◆ Requirement ◆
Go to the line below that contains "Task: Click the blue crystal currency icon". From there to the end of the records, reproduce each line exactly, except the pictures.

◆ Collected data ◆

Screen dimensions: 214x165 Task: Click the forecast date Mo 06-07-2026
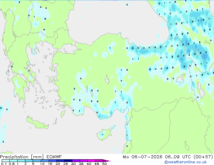point(142,157)
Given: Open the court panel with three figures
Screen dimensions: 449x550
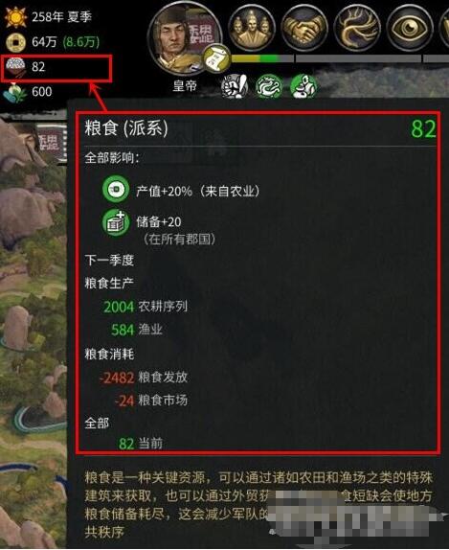Looking at the screenshot, I should [252, 29].
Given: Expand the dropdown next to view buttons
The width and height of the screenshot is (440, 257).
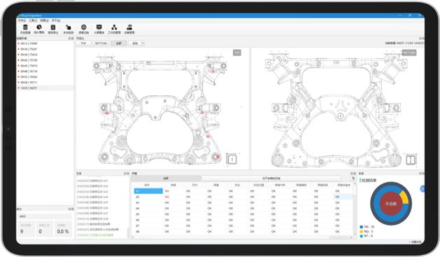Looking at the screenshot, I should (143, 43).
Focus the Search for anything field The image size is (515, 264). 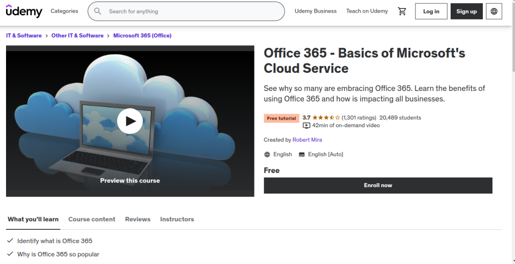coord(194,11)
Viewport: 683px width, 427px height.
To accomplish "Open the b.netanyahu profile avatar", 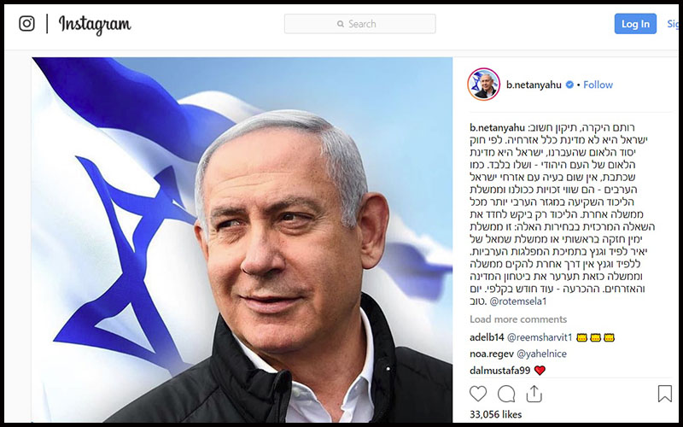I will tap(483, 84).
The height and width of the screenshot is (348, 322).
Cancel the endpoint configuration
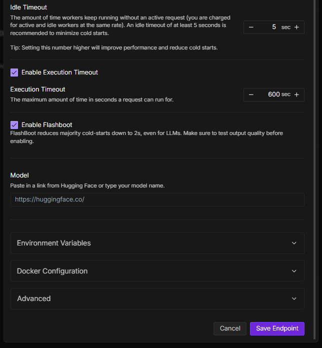(230, 329)
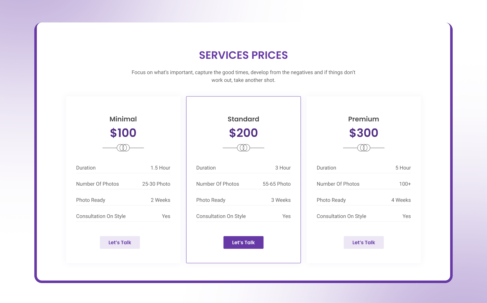The width and height of the screenshot is (487, 303).
Task: Click the $200 price
Action: tap(243, 133)
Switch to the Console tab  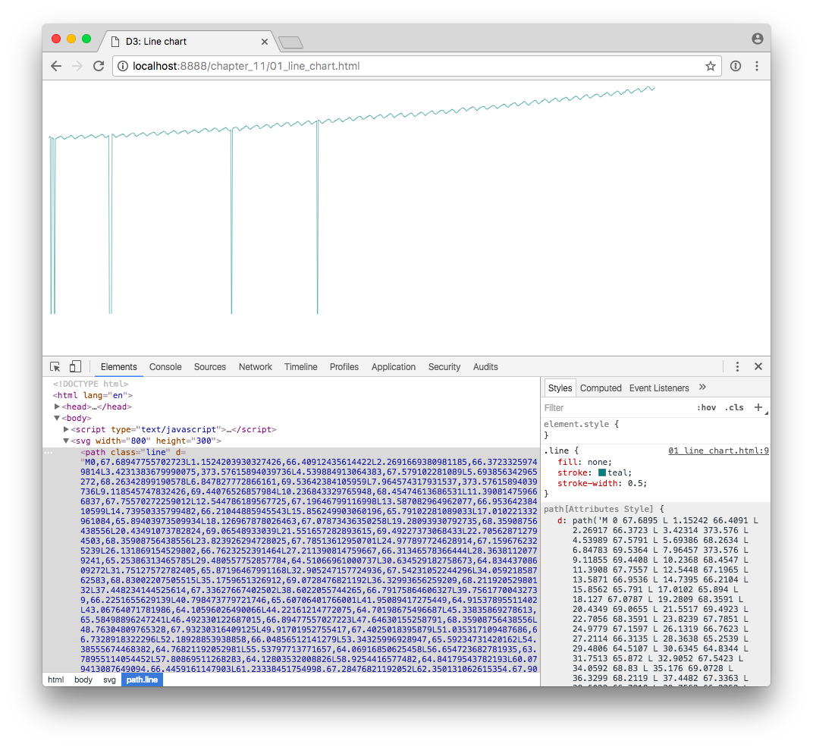tap(165, 367)
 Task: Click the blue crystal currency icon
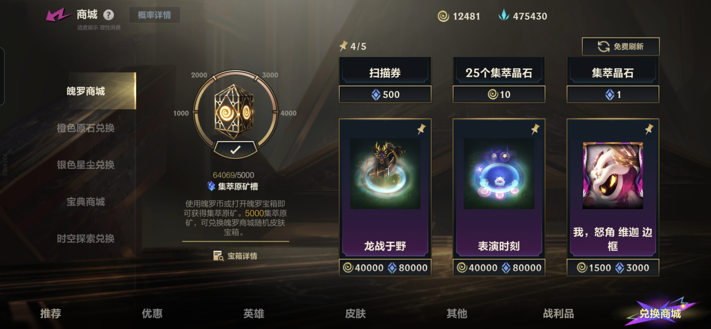(504, 15)
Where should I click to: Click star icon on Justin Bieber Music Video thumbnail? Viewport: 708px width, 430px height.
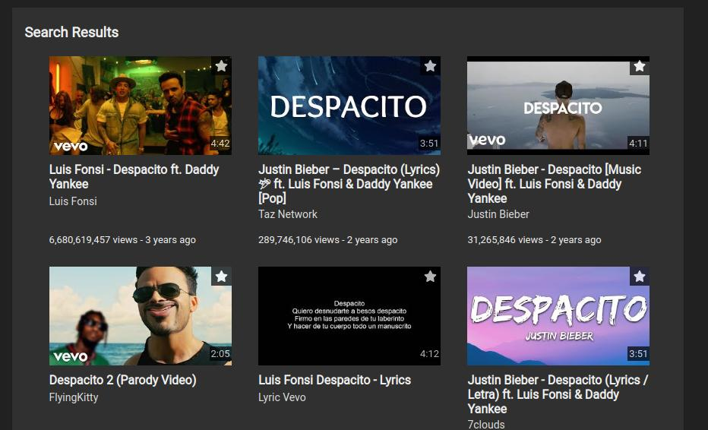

◆ Solved exercise ◆
 Task: Click the blue crystal currency icon
(504, 15)
Where should I click to: Click star icon on Justin Bieber Music Video thumbnail? Viewport: 708px width, 430px height.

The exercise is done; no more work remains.